Starring Keegan Connor Tracy, Jett Klyne, Sean Rogerson
Written by Brandon Christensen, Colin Minihan
Directed by Brandon Christensen
I didn’t have an imaginary friend as a child, but I was convinced that a monster lived under my bed. Horror movies that are relatable in some way usually have the biggest impact on me and that is why I found writer/director Brandon Christensen’s new film Z to be so fascinating and utterly terrifying. I’m also a parent, and much like Christensen’s first feature film, Still/Born, which deals with a new mother trying to figure out if she’s possessed by a demonic entity or experiencing postpartum psychosis, Z is a story about the difficulties of parenthood, both real and imagined. Z is currently available to watch on AMC Networks’ premium streaming service Shudder.
Z was written by Brandon Christensen and Colin Minihan (Grave Encounters, It Stains the Sands Red) and the pair also wrote Christensen’s first film Still/Born together. Christensen effectively draws inspiration for the story from his own experiences as a parent and the result is as compelling as it is horrifying. In addition to the fears surrounding parenthood, the film also explores themes of mental illness and repressed memories. You can read my interview with Brandon Christensen where we discuss Z here.
Z stars Keegan Connor Tracy (Bates Motel) as Elizabeth Parsons, whose eight-year-old son Joshua, played by Jett Klyne (The Boy), begins exhibiting increasingly disturbing behavior, which he blames on his new imaginary friend named Z. In fact, Joshua’s behavior is so scary that he is suspended from school and his friends refuse to play with him anymore. When Elizabeth and her husband Kevin, played by Sean Rogerson (Grave Encounters) confront their son, he becomes aggressive and even violent at times. Joshua insists that Elizabeth set a place at the dinner table every night for Z, asks Z’s opinion on things, and becomes agitated if Z is not included in every aspect of the family’s life. One of the many reasons Z is so effective is because it has some truly disturbing moments, including an incident that occurs when Elizabeth begs another mother to allow Joshua to come over and play with her son, resulting in a scene so chilling it caused me to audibly gasp.
Elizabeth is clearly under a lot of stress, not just because of Joshua’s imaginary friend; her mother is battling a terminal illness and it becomes evident that she has a strained relationship with her sister (Sara Canning), who hasn’t been involved in their mother’s care. Their father died when they were young and the circumstances surrounding his death were so traumatic for Elizabeth that she has blocked memories, which she learns about later in the film. Before seeing Z, I was only familiar with Keegan Connor Tracy’s work from the television series Bates Motel, and I was absolutely blown away by her phenomenal, nuanced portrayal of the emotionally tortured Elizabeth.

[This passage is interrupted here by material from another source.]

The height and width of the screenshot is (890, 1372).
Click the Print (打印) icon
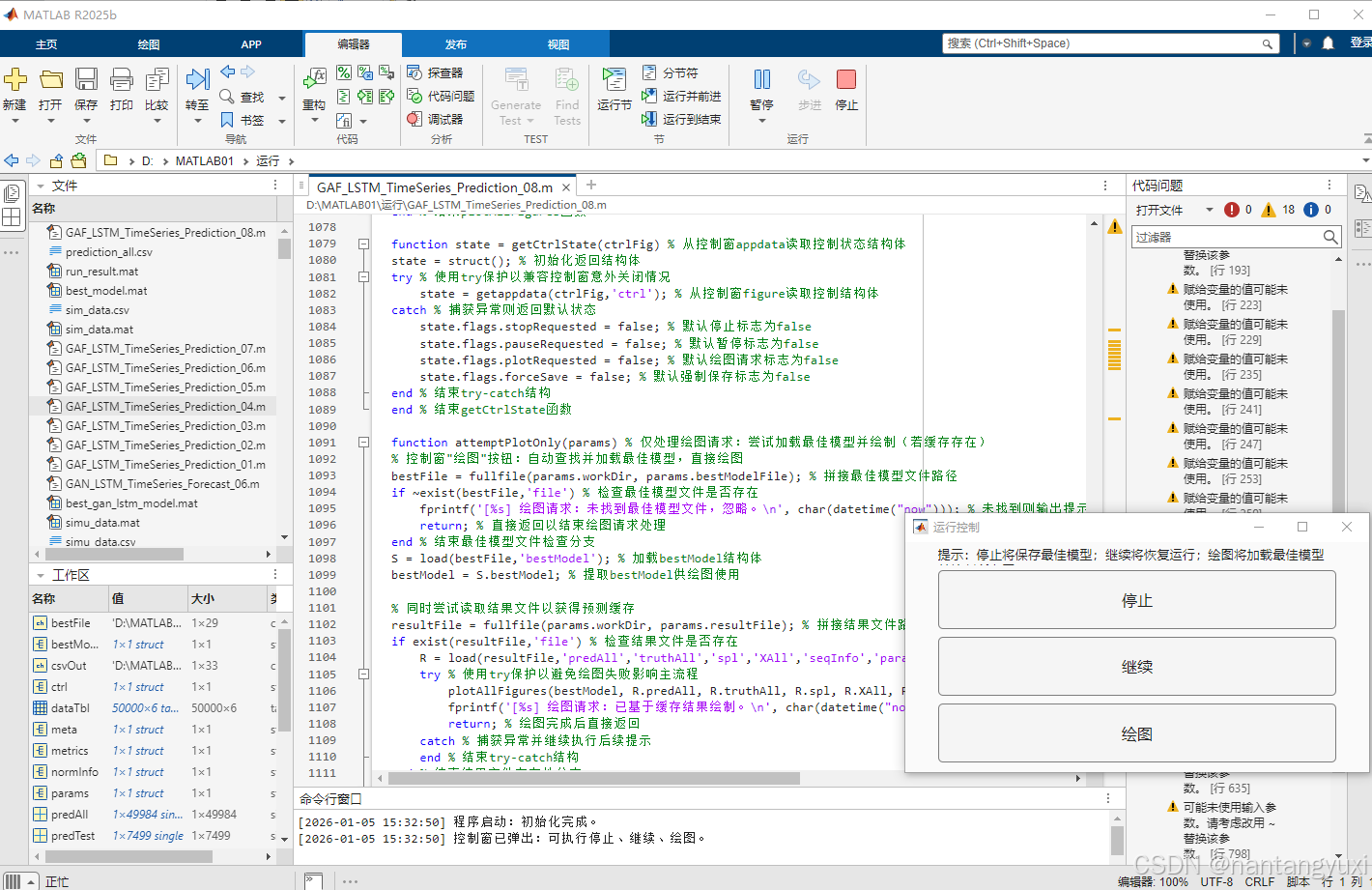[x=122, y=81]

Eventually, strange things begin occurring; Elizabeth is awakened by a toy repeating the letter Z over and over; and she even starts to see things out of the corner of her eye, especially in the dark. Bradley Stuckel’s cinematography and music by Brittany Allen augment the feeling of dread that permeates the film and brilliantly maintain an incredibly creepy atmosphere. Concerned about Joshua’s bizarre demeanor and at their wits’ end, Elizabeth and Kevin decide to take Joshua to see a psychiatrist, Dr. Seager (Stephen McHattie), who encourages Joshua to draw to express how he’s feeling. Joshua begins drawing alarming pictures, including a frightening life-size picture of Z as a hulking creature with a grin and large, sharp teeth on his bedroom wall.
The subtle use of CGI to enhance the creature effects in Z and the fact that the audience only gets brief glimpses of Z throughout the film leave a lot about the appearance of the creature up to the viewer’s imagination, making the film an extraordinarily unnerving experience. Exceptional writing and character development, a thought-provoking, multi-layered story, and standout performances from Jett Klyne and Keegan Connor Tracy make Z a film that is guaranteed to haunt you for days after seeing it. Z is undeniably the scariest movie I have seen this year.
Extraordinarily unnerving and featuring exceptional, thought-provoking writing and standout performances from Keegan Connor Tracy and Jett Klyne, Z is guaranteed to get inside your head and haunt you for days.